講義紹介 2018年3月26日(フランス語講座)

月曜日のフランス語講座では現在『方法叙説』第四部を読んでいます。第四部は「我思う故に我あり」と神の存在証明が登場する哲学的に極めて重要な部であります。一般にデカルトの「我思う故に我あり」と神の存在証明の間にはギャップを見て取られることがあるようで、実際私もかつて『省察』を読んでいる時に、「『我思う故に我あり』まではついていけるが、神を持ち出されると少し違和感を感じる、神の存在証明をここで行う必然性はあるのだろうか」と疑問に感じた憶えがあります。 今月の授業ではこの「神を持ち出す理由の必然性」が明かされました。
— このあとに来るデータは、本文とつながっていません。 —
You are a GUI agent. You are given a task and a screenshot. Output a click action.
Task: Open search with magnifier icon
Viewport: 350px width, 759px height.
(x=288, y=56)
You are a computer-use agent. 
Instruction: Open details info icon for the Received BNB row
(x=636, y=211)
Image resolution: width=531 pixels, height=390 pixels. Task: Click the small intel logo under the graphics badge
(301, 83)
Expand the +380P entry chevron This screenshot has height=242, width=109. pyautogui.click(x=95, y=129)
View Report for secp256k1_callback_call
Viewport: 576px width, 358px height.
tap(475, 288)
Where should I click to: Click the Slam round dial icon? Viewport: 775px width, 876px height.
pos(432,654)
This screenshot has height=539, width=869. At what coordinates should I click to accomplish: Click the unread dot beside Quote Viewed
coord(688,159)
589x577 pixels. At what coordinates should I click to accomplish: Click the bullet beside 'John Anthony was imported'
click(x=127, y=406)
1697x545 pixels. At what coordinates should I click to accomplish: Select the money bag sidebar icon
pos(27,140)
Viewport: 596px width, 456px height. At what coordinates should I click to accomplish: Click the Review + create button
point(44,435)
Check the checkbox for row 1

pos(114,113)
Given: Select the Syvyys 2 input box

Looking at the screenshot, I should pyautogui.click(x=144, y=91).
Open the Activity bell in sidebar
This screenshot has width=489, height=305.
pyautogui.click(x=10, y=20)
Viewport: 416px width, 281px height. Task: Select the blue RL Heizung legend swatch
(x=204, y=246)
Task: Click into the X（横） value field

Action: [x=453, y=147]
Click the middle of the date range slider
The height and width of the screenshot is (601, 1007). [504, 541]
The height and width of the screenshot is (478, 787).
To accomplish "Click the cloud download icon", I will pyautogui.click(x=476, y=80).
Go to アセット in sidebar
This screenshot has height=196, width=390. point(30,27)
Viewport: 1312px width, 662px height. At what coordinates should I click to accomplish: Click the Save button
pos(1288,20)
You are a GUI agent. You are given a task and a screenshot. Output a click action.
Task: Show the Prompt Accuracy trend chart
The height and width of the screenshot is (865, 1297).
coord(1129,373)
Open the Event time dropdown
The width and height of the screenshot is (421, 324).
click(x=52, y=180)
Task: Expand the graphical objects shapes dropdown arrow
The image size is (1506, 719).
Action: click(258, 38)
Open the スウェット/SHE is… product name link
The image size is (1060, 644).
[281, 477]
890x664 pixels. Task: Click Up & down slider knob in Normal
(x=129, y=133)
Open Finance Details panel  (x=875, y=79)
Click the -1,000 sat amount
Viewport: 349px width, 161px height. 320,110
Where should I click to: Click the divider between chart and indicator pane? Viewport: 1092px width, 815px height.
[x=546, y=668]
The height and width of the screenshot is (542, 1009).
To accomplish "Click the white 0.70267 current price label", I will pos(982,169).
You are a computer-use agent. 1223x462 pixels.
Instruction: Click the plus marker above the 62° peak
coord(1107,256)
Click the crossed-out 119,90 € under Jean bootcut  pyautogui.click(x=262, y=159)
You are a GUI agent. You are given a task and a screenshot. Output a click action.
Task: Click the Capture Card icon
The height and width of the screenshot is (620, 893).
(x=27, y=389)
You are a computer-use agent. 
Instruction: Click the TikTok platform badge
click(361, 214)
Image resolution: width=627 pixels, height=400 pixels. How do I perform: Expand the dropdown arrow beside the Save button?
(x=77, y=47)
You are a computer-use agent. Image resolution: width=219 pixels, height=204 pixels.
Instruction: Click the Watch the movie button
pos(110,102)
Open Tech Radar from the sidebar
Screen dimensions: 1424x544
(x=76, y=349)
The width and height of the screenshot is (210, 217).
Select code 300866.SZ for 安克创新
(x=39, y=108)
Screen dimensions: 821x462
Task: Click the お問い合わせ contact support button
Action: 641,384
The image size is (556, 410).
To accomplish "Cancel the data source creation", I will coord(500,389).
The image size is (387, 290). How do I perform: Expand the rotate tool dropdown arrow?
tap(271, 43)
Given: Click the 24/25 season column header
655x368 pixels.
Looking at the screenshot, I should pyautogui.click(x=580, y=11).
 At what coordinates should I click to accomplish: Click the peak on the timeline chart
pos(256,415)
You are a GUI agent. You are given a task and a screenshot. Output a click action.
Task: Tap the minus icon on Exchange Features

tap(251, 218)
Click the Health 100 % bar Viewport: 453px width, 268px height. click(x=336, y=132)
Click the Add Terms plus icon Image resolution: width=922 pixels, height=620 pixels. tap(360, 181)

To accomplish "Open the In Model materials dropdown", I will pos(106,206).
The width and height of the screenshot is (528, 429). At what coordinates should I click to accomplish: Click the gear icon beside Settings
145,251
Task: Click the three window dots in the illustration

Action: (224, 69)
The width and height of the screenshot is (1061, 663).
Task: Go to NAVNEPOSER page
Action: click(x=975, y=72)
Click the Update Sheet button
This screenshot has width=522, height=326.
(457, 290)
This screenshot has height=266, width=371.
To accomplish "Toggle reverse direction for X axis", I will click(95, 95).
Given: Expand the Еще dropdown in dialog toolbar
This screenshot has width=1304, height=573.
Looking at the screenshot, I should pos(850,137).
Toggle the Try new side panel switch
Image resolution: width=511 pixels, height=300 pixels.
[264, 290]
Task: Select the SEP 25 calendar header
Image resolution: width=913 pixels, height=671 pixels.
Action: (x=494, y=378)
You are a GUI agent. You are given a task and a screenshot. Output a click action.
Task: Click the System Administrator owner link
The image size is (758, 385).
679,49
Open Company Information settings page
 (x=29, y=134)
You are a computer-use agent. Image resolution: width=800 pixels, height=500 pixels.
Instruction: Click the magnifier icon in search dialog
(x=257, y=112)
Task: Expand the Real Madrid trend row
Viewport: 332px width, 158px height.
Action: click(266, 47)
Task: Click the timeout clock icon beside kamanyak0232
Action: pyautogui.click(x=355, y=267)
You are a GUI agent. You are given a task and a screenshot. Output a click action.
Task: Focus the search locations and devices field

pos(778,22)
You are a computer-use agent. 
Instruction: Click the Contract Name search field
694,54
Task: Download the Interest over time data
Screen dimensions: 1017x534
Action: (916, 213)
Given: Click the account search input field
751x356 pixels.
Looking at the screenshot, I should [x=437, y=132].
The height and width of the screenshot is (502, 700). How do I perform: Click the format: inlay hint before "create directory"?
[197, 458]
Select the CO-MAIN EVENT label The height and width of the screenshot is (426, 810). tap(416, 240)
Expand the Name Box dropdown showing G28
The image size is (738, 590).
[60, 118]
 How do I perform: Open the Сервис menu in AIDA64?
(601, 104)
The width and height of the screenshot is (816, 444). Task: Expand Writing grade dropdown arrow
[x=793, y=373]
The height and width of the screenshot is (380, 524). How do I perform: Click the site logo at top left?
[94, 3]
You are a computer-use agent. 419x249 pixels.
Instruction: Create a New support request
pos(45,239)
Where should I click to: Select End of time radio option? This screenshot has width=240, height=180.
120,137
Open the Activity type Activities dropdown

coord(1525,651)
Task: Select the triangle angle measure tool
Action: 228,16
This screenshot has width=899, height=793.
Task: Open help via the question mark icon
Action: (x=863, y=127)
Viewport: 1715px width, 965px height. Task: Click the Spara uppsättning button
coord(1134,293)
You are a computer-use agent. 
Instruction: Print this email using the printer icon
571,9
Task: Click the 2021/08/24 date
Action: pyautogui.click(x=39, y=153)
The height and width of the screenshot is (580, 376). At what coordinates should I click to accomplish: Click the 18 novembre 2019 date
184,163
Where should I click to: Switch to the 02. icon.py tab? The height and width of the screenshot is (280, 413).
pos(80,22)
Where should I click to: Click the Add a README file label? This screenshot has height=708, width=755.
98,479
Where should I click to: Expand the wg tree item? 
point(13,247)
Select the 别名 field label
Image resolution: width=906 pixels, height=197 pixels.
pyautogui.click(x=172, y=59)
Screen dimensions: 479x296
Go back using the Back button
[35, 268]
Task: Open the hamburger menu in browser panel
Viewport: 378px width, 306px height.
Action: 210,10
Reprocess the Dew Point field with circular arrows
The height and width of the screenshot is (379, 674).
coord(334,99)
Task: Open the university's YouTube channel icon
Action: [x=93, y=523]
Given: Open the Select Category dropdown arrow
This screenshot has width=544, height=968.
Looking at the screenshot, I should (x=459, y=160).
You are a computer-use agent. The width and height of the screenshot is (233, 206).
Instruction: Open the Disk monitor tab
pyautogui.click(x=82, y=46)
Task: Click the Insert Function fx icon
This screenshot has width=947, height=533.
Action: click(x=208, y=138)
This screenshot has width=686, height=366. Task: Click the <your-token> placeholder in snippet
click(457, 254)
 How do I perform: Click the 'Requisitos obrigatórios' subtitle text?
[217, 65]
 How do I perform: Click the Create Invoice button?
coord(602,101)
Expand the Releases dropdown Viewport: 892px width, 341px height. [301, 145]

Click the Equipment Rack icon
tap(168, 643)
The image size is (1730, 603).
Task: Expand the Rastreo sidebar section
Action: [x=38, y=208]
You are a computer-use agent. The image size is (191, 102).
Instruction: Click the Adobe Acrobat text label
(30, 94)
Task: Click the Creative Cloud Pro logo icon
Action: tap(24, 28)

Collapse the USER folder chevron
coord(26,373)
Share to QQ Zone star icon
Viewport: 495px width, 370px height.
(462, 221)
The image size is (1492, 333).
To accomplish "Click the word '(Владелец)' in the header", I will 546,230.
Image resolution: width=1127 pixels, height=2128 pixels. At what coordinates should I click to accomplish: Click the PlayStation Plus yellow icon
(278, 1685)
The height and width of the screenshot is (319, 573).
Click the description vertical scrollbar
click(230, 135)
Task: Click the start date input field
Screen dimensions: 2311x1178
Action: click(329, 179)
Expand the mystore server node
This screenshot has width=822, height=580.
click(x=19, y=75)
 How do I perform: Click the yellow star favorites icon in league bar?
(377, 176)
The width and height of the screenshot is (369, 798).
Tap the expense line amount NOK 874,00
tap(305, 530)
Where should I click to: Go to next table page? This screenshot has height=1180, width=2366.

『方法叙説』は大衆が一気に通読するには長いとして初めに同書が六部構成に分かれること及び各部の要旨が述べられているのですが、ここで第四部のテーマは神の存在の証明と霊魂の不滅の証明であるとされ、そもそも神の存在を証明することを志向した部であると語られています。すなわち第四部の文章は神の存在証明に向かっており、「我思う故に我あり」も(第四部におかれている以上、文体の一貫性を考えれば)神と無縁な議論ではありえないのです。ここで前稿でも触れた仏教学の唯識論を補助線にすることができ、「私が持っている観念もその対象の事物にも実在性はないが、私にそのように考えさせるアーラヤ識は実在する」という構造と対照的に、「私が観念の対象の事物の実在性を疑うとき、考える主体としての私は確かにあるが、以上のように私に考えさせるものとして神がある」と読むことができます。 第四部の議論が神の存在証明に向かっているという意識、そして唯識論の補助線をもとにした記述論的読解により、「我思う故に我あり」に原典流の読みが与えられたのです。